[Stated goal] Render everything from the line containing "This screenshot has height=652, width=400." down to the end of the listing as a JSON list of strings, one string per line, with blank lines left out. Leave the pictures out of the answer.
-- Material for the task start --
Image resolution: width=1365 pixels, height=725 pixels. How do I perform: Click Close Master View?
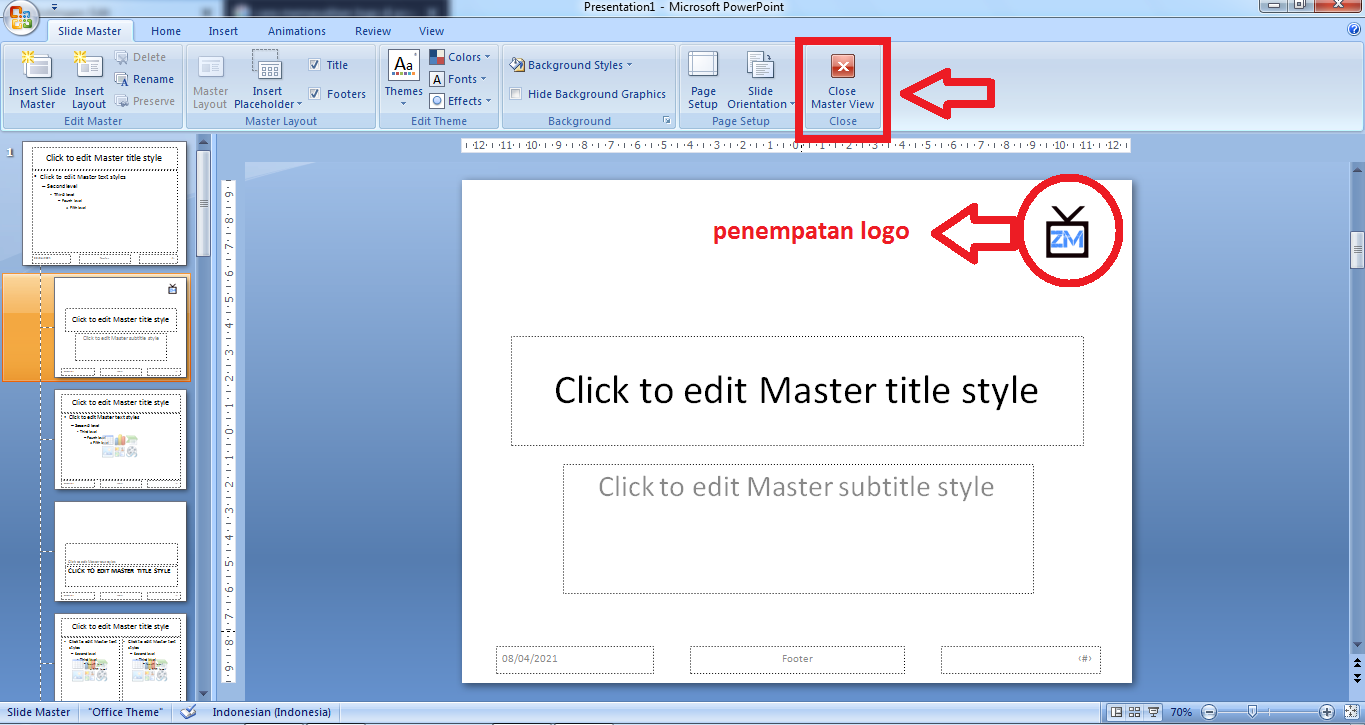[841, 80]

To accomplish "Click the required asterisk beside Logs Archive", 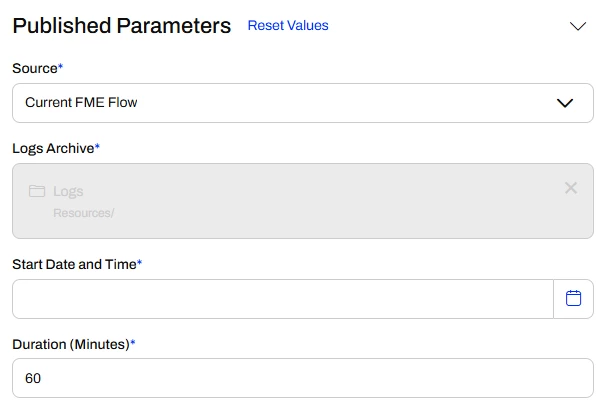I will click(x=97, y=146).
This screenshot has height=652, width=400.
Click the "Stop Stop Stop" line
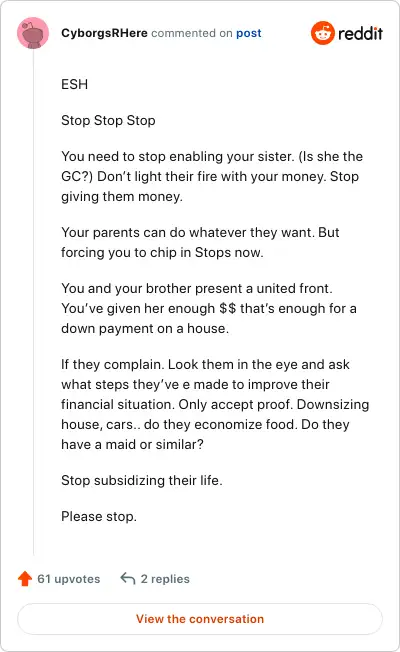108,121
-- Material for the task end --
[Complete response]
[
  "This screenshot has height=652, width=400.",
  "Click the \"Stop Stop Stop\" line",
  "108,121"
]